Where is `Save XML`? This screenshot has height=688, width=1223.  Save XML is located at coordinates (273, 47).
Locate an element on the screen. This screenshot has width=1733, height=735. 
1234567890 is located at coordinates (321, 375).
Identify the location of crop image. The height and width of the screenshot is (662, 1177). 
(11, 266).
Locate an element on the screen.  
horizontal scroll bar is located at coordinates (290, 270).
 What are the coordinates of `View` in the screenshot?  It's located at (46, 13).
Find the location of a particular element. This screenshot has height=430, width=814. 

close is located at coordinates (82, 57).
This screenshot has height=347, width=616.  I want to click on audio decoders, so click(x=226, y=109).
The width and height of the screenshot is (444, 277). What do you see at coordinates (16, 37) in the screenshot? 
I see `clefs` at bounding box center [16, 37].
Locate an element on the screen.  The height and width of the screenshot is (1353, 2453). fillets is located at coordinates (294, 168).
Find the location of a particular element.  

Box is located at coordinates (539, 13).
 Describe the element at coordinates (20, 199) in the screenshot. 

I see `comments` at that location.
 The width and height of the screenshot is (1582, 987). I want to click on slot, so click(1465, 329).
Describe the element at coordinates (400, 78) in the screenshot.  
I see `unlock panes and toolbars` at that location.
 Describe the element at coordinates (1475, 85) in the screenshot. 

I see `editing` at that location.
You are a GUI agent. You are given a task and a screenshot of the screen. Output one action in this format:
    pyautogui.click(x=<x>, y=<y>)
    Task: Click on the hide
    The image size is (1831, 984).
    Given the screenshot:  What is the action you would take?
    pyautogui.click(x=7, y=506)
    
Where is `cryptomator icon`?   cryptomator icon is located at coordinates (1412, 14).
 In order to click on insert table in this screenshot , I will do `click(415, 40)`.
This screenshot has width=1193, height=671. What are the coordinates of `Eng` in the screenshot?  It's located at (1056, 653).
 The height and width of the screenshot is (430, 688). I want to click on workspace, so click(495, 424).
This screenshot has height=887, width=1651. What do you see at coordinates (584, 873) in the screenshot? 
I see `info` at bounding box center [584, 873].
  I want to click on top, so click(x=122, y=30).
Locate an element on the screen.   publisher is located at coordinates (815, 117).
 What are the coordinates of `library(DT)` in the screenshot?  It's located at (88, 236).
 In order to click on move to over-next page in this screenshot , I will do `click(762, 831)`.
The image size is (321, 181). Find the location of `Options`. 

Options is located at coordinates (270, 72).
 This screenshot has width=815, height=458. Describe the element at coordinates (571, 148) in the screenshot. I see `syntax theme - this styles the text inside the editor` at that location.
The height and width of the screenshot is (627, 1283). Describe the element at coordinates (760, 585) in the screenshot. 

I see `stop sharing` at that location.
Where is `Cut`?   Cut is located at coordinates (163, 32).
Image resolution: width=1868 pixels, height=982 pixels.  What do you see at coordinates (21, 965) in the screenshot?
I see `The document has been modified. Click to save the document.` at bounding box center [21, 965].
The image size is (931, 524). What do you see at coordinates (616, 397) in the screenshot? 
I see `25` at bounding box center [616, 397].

• • •

▸ Problem to solve: Lay out as a numbered list the lines of the listing above, starting at its first line and ending at the line containing "horizontal scroll bar", with both of those lines included and any blank lines left out.

▸ Output for this task:
1. Where is `Save XML`? This screenshot has height=688, width=1223.  Save XML is located at coordinates (273, 47).
2. Locate an element on the screen. This screenshot has width=1733, height=735. 
3. 1234567890 is located at coordinates (321, 375).
4. Identify the location of crop image. The height and width of the screenshot is (662, 1177). 
5. (11, 266).
6. Locate an element on the screen.  
7. horizontal scroll bar is located at coordinates (290, 270).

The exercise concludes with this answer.